News just in from the United States reveals that errors on the subtitles for the bespoke Garden of Sinners release have caused Aniplex USA to issue replacement discs for one of the DVDs.

There has been a round of exasperated tutting throughout fandom about this, with a recurring comment that if fans are paying the premium price of $190 for a box set, the least the release company can do is check the discs before sending them out. But from the sound of it, the error on Garden of Sinners was a reading glitch that many viewers might have even shrugged off. For those who bought their discs through the Right Stuf, replacements were sent out automatically, meaning in some cases that the discs arrived before fans had had the chance to put the defective original in the player to be shocked in the first place. And yes, mistakes happen, and Aniplex USA have rushed to correct theirs, which is surely better than just sniffing contemptuously and telling their consumers to like it or lump it.

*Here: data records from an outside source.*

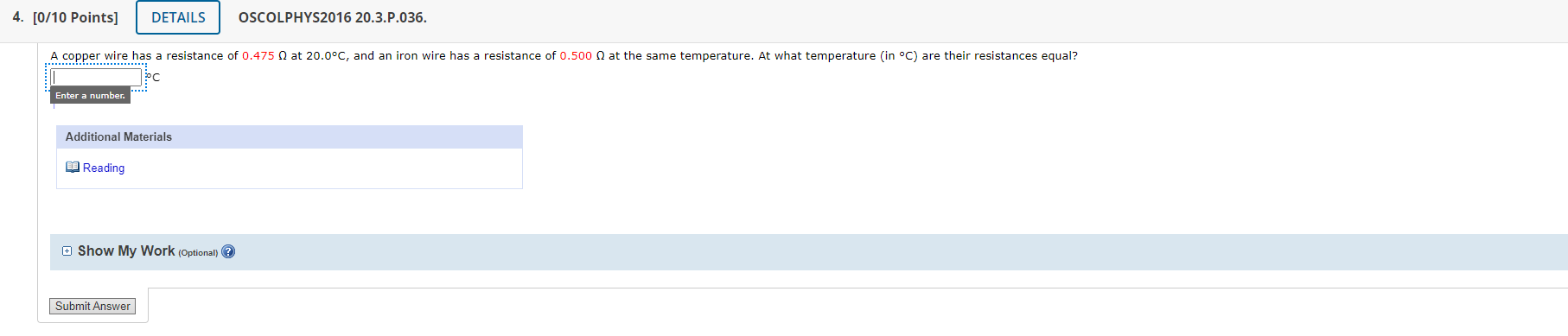Click the 'Enter a number' tooltip
Screen dimensions: 1568x336
(x=90, y=96)
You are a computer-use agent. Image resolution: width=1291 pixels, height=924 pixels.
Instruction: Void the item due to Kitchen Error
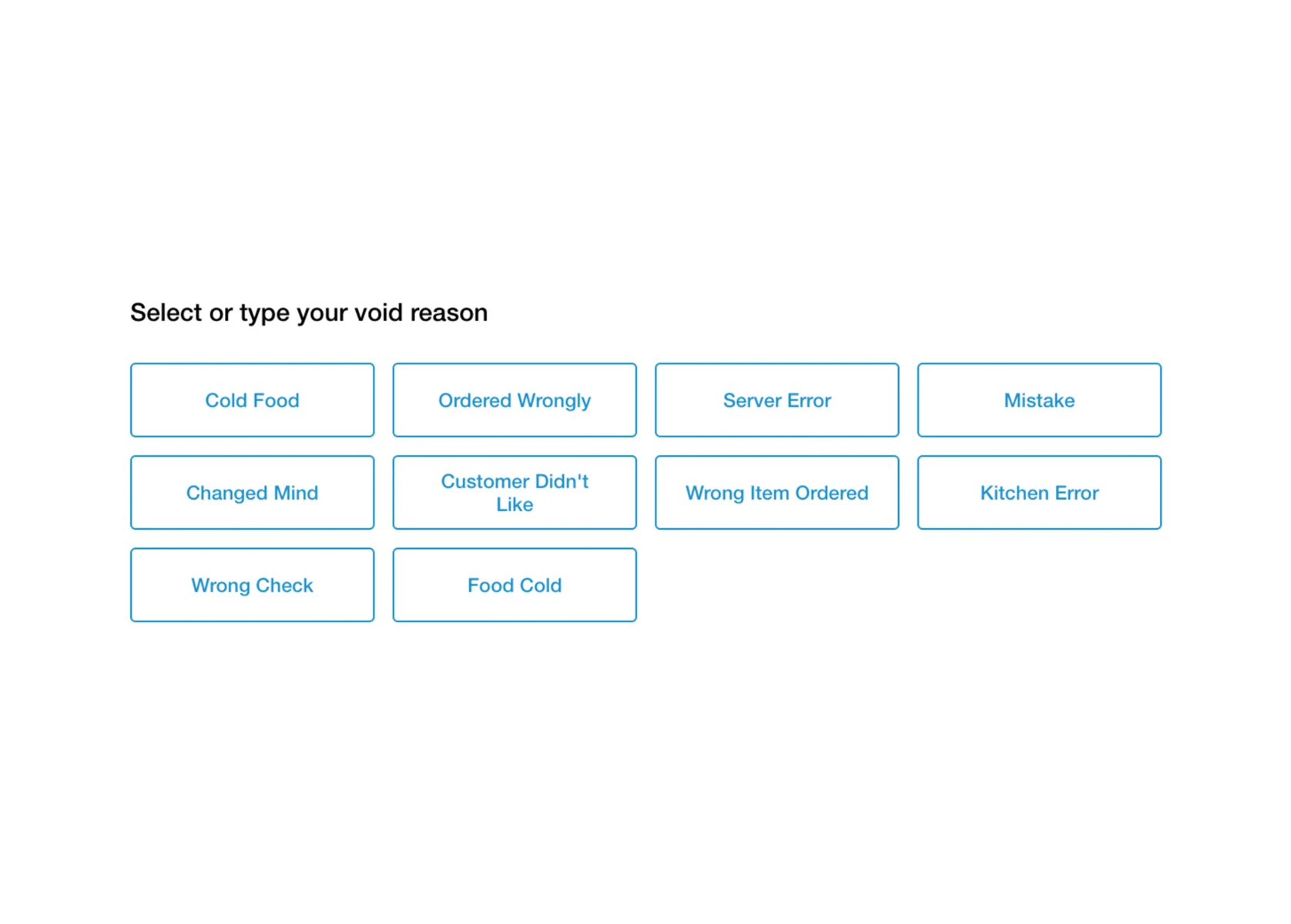click(1039, 493)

Would that all film companies were as committed to aftercare as Aniplex. It would be nice, for example, if I woke up one morning to discover that had Kiseki mailed me a better quality DVD of Gunbuster and apologised for the piss-poor tape-transfer edition that they originally sold me.

There have been some awful mistakes in anime releases over the years, and many of them have been simply left. In the subtitle world, we’ve had to put up with spelling errors, mis-timings and that popular bugbear of modern fandom, “dubtitles”, when a voice-track rewrite is used to supply a very rough subtitle file, which often doesn’t match the Japanese at all.

What about it, Hollywood? It would be awfully sweet of Ridley Scott if he snuck into my house one night and left a gift-wrapped copy of Prometheus that has a coherent plot. But there’s a slippery slope right there… as film archivists start to argue about whether lighting and colour timing is right even on modern versions of classic movies, we might find ourselves in a situation where hypothetical tinkerers are replacing your discs every other week….

Jonathan Clements is the author of Schoolgirl Milky Crisis: Adventures in the Anime and Manga Trade. This article first appeared in NEO #108, 2013.